On March 15, 2010—only 12 days after the Family Court had issued the March 2010 order removing the supervision requirement — the father filed a petition to modify the March 2010 order. His petition alleged that the mother had left her husband and was residing at a "safe homes [*2]location." On March 30, 2010, the mother filed a petition to modify the March 2010 order so as to award her sole custody. In an order entered September 28, 2010, the Family Court granted the father's motion to dismiss the mother's petition without a hearing on the ground that it did not allege a change in circumstances.

The Family Court then held a hearing on the father's petition, at which the mother testified that she had been spending time living in the finished basement of a house owned by a man who was a complete stranger to the children. The court also conducted in camera interviews with the children. In an order dated October 21, 2010, the Family Court found that a change in circumstances had occurred, and granted the father's petition to modify the March 2010 order to the extent of directing that the mother have visitation only on every other Saturday and Sunday, from 9:00 A.M. to 4:00 P.M. The mother appeals from both orders. We affirm.

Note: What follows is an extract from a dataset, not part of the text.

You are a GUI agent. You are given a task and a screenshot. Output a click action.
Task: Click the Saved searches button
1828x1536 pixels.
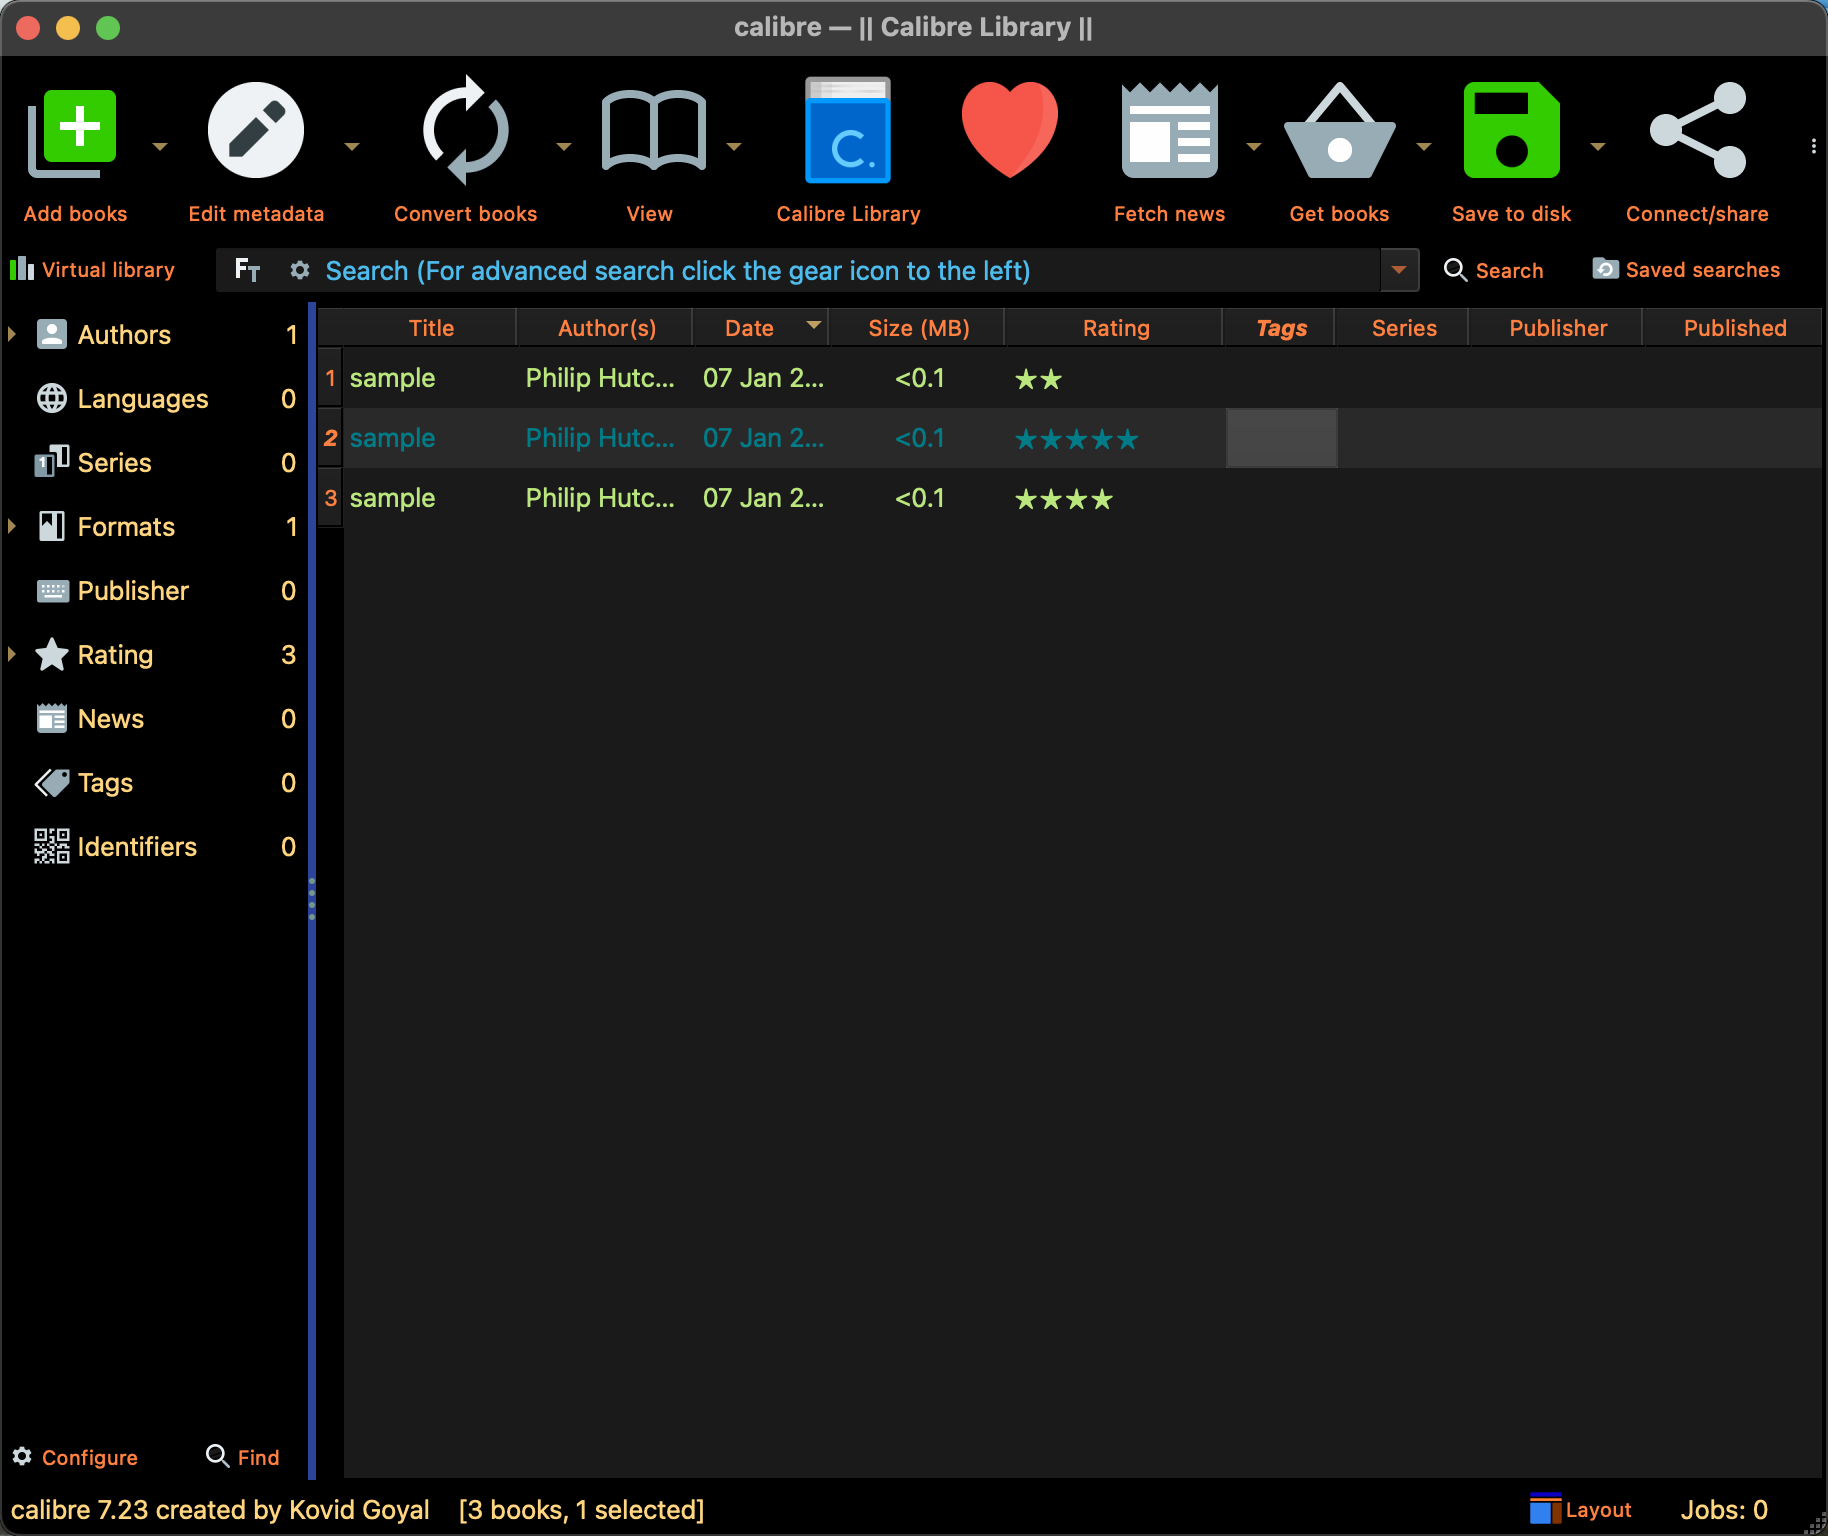click(x=1686, y=270)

Modification of an existing custody or visitation arrangement is permissible only upon a showing that there has been a change in circumstances such that a modification is necessary to ensure the continued best interests and welfare of the child (see Family Ct Act § 652[a]; Matter of Molinari v Tuthill, 59 AD3d 722, 723). "A parent seeking to modify an existing order of visitation is not automatically entitled to a hearing, but must make some evidentiary showing sufficient to warrant a hearing" (Matter of Varricchio v Varricchio, 68 AD3d 774, 775). The Family Court properly granted the father's motion to dismiss the mother's petition for sole custody without a hearing, because her petition failed to allege that a change in circumstances had occurred.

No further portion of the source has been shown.